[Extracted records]
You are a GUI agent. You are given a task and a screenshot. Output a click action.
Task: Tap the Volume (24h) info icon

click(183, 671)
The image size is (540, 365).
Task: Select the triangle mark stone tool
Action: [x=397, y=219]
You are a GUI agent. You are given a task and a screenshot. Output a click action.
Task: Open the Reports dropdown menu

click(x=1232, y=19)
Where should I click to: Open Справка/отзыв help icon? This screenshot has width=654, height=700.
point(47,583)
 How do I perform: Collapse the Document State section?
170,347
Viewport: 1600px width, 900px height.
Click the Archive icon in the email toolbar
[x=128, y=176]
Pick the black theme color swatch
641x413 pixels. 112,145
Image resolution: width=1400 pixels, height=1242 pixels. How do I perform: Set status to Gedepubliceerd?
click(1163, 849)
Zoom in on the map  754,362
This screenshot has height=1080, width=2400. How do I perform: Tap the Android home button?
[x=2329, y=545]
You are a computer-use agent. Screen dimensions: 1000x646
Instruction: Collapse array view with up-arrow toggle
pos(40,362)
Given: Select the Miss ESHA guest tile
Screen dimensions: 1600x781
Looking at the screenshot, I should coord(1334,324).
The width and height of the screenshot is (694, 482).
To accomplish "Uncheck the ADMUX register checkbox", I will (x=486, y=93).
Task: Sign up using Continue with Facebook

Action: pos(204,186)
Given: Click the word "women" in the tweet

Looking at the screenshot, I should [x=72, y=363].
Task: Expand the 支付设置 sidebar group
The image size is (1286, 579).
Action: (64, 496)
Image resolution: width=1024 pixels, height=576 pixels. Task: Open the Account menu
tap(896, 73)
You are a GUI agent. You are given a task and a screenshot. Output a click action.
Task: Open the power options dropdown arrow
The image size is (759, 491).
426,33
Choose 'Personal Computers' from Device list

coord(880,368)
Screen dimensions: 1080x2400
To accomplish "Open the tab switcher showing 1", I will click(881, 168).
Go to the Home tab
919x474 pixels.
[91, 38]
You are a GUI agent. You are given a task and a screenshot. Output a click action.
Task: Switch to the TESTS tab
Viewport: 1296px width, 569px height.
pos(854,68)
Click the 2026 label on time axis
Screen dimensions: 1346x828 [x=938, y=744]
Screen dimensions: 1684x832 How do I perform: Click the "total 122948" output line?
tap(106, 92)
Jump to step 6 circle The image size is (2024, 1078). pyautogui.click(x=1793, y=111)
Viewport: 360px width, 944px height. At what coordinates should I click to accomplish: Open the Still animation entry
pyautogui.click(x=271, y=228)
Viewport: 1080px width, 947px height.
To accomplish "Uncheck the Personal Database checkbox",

§ AIM OF THE TASK
All the data above must be copied again. Leave nothing out.

§ EXERCISE RESULT
You are a GUI agent. You are given a task and a screenshot. Output a click action.
Task: Tap the Volume (24h) info icon

click(183, 671)
The image size is (540, 365).
Task: Select the triangle mark stone tool
Action: [x=397, y=219]
You are a GUI agent. You are given a task and a screenshot. Output a click action.
Task: Open the Reports dropdown menu

click(x=1232, y=19)
Where should I click to: Open Справка/отзыв help icon? This screenshot has width=654, height=700.
point(47,583)
 How do I perform: Collapse the Document State section?
170,347
Viewport: 1600px width, 900px height.
Click the Archive icon in the email toolbar
[x=128, y=176]
Pick the black theme color swatch
641x413 pixels. 112,145
Image resolution: width=1400 pixels, height=1242 pixels. How do I perform: Set status to Gedepubliceerd?
click(1163, 849)
Zoom in on the map  754,362
This screenshot has height=1080, width=2400. How do I perform: Tap the Android home button?
[x=2329, y=545]
You are a computer-use agent. Screen dimensions: 1000x646
Instruction: Collapse array view with up-arrow toggle
pos(40,362)
Given: Select the Miss ESHA guest tile
Screen dimensions: 1600x781
Looking at the screenshot, I should coord(1334,324).
The width and height of the screenshot is (694, 482).
To accomplish "Uncheck the ADMUX register checkbox", I will (x=486, y=93).
Task: Sign up using Continue with Facebook

Action: pos(204,186)
Given: Click the word "women" in the tweet

Looking at the screenshot, I should [x=72, y=363].
Task: Expand the 支付设置 sidebar group
The image size is (1286, 579).
Action: (64, 496)
Image resolution: width=1024 pixels, height=576 pixels. Task: Open the Account menu
tap(896, 73)
You are a GUI agent. You are given a task and a screenshot. Output a click action.
Task: Open the power options dropdown arrow
The image size is (759, 491).
426,33
Choose 'Personal Computers' from Device list

coord(880,368)
Screen dimensions: 1080x2400
To accomplish "Open the tab switcher showing 1", I will click(881, 168).
Go to the Home tab
919x474 pixels.
[91, 38]
You are a GUI agent. You are given a task and a screenshot. Output a click action.
Task: Switch to the TESTS tab
Viewport: 1296px width, 569px height.
pos(854,68)
Click the 2026 label on time axis
Screen dimensions: 1346x828 [x=938, y=744]
Screen dimensions: 1684x832 How do I perform: Click the "total 122948" output line?
tap(106, 92)
Jump to step 6 circle The image size is (2024, 1078). pyautogui.click(x=1793, y=111)
Viewport: 360px width, 944px height. At what coordinates should I click to accomplish: Open the Still animation entry
pyautogui.click(x=271, y=228)
Viewport: 1080px width, 947px height.
To accomplish "Uncheck the Personal Database checkbox",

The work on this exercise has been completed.